Music students had just recently been able to start studying Western classical music again. They wanted the opinion of the world’s greatest violinist on their progress. So they asked him to tell them what he considered the most difficult violin piece. So that they could learn it, and play it for him to give them feedback.
He recommended a piece by Paganini. The Chinese students learned it and practised it until they were perfect. When Perlman arrived the recital began with their best student playing the Paganini piece straight through.
When he finished he asked Perlman what he thought of it, and where he could improve. Perlman said, “It was excellent. Could you just try it again with a little more….emotion?” The student looked puzzled, he said, “Please tell me which notes were wrong.” Perlman said, “None of the notes were wrong, but could you try it with a little more…..feeling.”
The student still didn’t understand, “Was it too fast or too slow, what was wrong?” Perlman said, “No, nothing was wrong, everything was perfect. The only area for improvement was maybe a little more….emotion.” The student couldn’t get it.
If Perlman could tell him what he was doing wrong he would fix it. Perlman told him he wasn’t doing anything wrong. But there was something he could do to make it better. None of the Chinese could understand it. Everyone was confused and disappointed.
To the Chinese this was a rational process, it should be discussed rationally. It was a very fast, very complicated piece of music. All the notes had been played in exactly the order laid down, at exactly the right speed, but Perlman’s advice couldn’t be explained rationally.
And, yes, this is the problem. Someone recently sent me a paper claiming that emotional advertising works better than rational advertising. But is anything ever all reason or all emotion? All left brain or all right brain? All product or all brand?
Don’t they actually mean that advertising that mixes the emotional and the rational works better than a purely rational approach?
If you take the purely rational part out of Paganini you have no music. You have a lot of very emotional noises on a violin, but without the arrangement of notes and the logical progression of fingers on a violin you have no underlying melody.

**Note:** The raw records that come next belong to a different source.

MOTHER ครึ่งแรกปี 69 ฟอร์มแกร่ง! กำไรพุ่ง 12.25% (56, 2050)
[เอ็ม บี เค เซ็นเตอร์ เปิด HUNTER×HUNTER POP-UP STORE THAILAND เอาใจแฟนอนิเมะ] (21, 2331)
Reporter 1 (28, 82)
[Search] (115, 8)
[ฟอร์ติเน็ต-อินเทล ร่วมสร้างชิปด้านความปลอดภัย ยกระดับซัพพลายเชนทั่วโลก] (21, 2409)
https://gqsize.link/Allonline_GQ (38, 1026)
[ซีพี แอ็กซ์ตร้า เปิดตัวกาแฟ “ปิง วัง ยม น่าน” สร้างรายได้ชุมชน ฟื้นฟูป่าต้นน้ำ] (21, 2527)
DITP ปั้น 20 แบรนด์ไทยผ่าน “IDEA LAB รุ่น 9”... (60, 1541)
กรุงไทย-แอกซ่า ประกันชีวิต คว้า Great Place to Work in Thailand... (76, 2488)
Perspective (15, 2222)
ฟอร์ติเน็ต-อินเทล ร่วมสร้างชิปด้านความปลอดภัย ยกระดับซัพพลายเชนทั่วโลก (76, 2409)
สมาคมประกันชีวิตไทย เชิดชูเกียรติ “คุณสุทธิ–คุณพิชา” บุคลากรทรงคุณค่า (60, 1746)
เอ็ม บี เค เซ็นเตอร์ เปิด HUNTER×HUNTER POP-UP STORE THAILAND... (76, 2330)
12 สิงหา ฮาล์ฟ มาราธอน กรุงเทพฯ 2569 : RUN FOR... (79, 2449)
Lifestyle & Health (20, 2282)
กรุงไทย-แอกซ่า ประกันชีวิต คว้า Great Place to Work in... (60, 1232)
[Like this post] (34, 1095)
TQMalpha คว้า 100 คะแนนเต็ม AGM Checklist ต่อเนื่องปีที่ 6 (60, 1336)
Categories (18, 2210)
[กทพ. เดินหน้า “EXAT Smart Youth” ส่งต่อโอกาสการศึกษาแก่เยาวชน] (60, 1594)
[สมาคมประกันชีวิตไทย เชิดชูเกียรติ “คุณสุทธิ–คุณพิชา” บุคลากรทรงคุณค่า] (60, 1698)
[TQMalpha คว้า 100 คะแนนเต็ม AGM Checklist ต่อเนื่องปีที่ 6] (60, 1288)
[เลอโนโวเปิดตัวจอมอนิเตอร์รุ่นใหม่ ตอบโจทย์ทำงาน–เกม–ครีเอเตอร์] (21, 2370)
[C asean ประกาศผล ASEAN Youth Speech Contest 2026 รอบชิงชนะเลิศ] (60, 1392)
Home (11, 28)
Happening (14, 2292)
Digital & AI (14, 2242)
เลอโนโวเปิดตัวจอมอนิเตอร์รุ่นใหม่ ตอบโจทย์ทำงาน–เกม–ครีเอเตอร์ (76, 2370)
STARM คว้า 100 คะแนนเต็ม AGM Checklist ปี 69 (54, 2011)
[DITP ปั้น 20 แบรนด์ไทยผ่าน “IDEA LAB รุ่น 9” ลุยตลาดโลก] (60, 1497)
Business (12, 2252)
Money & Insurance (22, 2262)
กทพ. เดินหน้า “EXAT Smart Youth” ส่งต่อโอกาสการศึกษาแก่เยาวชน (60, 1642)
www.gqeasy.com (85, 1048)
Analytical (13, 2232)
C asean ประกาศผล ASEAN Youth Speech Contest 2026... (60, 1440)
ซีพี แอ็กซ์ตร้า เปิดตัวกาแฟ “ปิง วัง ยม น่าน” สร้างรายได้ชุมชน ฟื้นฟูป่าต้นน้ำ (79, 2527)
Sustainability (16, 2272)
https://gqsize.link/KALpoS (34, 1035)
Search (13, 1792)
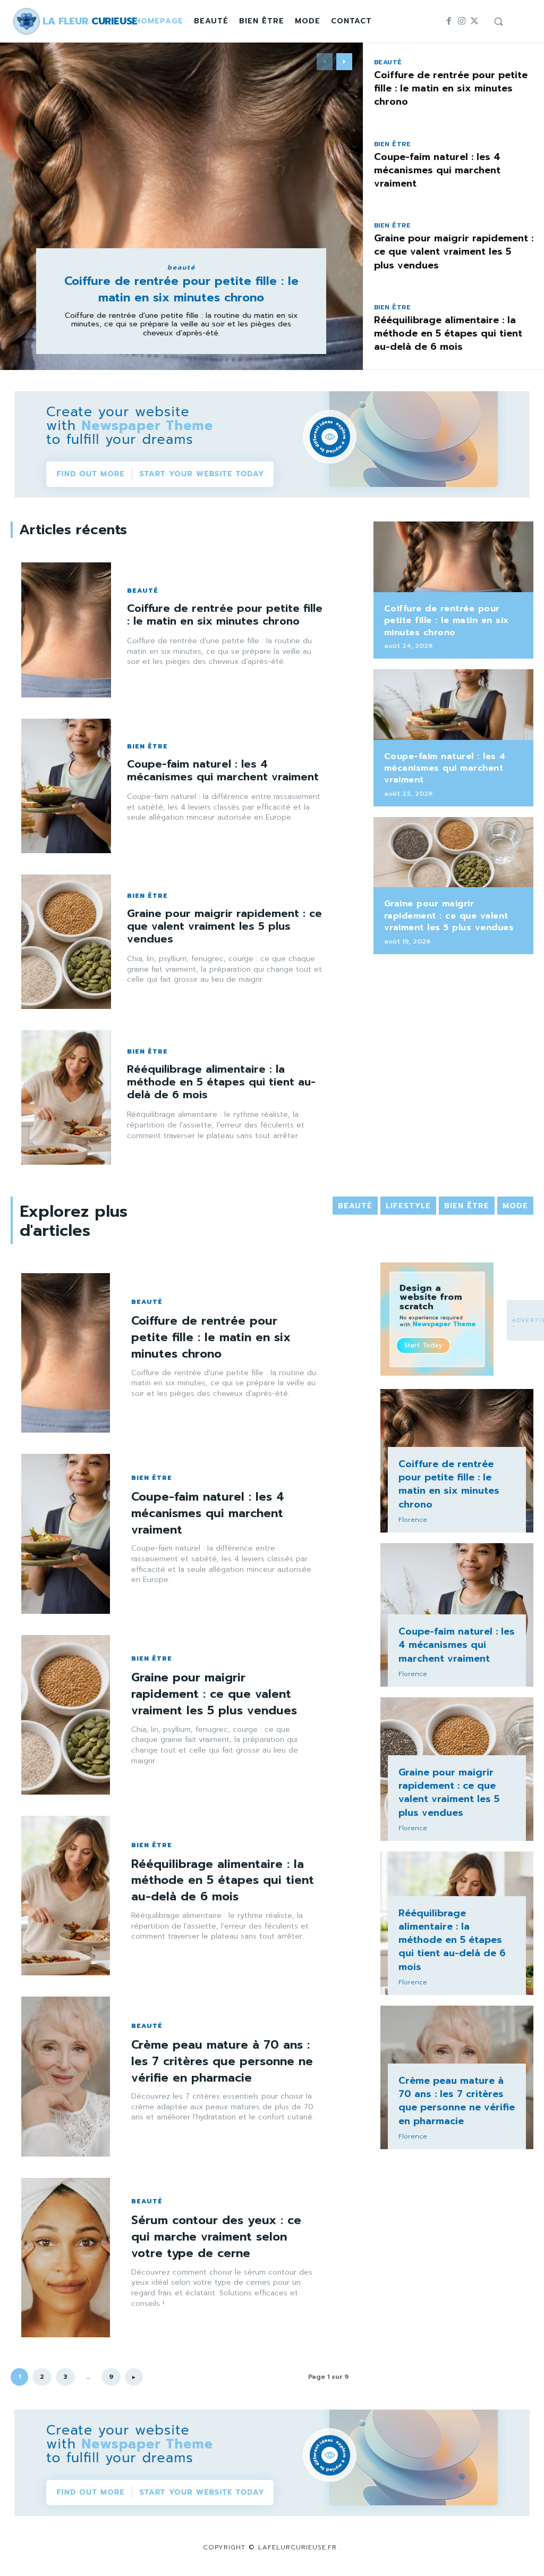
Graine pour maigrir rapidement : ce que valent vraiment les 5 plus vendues (453, 251)
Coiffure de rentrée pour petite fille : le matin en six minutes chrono (181, 289)
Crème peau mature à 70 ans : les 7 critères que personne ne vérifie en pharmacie (222, 2061)
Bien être (392, 144)
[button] (498, 21)
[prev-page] (325, 61)
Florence (412, 1520)
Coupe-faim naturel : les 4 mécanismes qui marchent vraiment (437, 170)
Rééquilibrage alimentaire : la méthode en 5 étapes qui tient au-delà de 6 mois (448, 333)
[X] (474, 21)
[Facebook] (449, 21)
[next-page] (344, 61)
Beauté (181, 267)
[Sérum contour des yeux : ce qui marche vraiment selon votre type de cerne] (65, 2257)
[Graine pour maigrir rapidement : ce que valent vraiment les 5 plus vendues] (66, 941)
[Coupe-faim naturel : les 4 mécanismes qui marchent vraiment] (66, 786)
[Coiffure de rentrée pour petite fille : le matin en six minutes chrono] (181, 206)
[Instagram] (461, 21)
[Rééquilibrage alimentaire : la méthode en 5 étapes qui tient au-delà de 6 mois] (66, 1097)
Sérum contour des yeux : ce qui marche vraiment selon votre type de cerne (216, 2236)
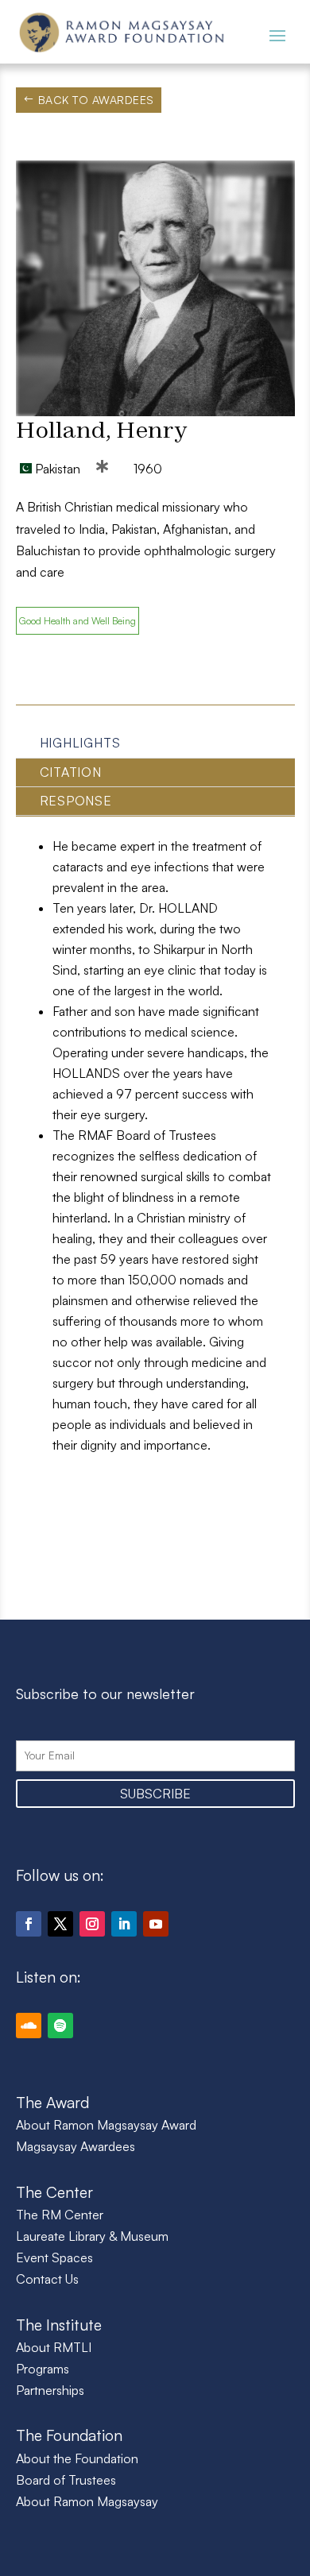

Surely the advertising that works best has an underlying logic, delivered in a way that resonates emotionally? The philosopher David Hume said, “Reason is the slave of the passions.” In other words, reason alone doesn’t make us want to do anything.
Emotion makes us want to do something. Reason tells us whether we can do it, if we should do it, and how to do it.
We react to advertising like everything else in life: Desire/Permission. The desire always precedes permission the way emotion always precedes reason. But reason can be experienced emotionally.
When someone makes an extremely persuasive rational case with passion, our reaction can be emotional. Even if we don’t fully understand the logic we might feel persuaded.
I once asked one of our planners, Emily James, how she bought a car. She said she would ask her father and brother’s advice, who were extremely rational about these things.
Now you might think a purely rational ad wouldn’t work on a woman. But it may work on her father and brother, who would influence her decision.
Ithzak Perlman didn’t want the student to throw out the rational and replace it with the emotional. He wanted the student to add the emotional to the rational.
We need a strategy and an execution. We need impact and involvement. We need emotion and reason. We need them in different amounts, expressed in different ways, in different circumstances.
I was talking to a very senior suit (or frock) the other day, Sonia Sheta. Sonia’s an interesting racial mix: Anglo-Indian and Egyptian. She was telling me that her relatives are fascinated when they come to London.
They say, “What a strange country this is. The rich people are thin and the poor people are fat.” Their logic is that rich people can afford to be fat, so why are they thin? And how can poor people afford to be fat?
Our logic is that rich people can afford to choose, and they choose to be thin. Poor people have no choice, they have to be fat.
Human beings are too complicated for simple one-size-fits-all solutions. We can’t just kneejerk into the solely emotional or the solely rational.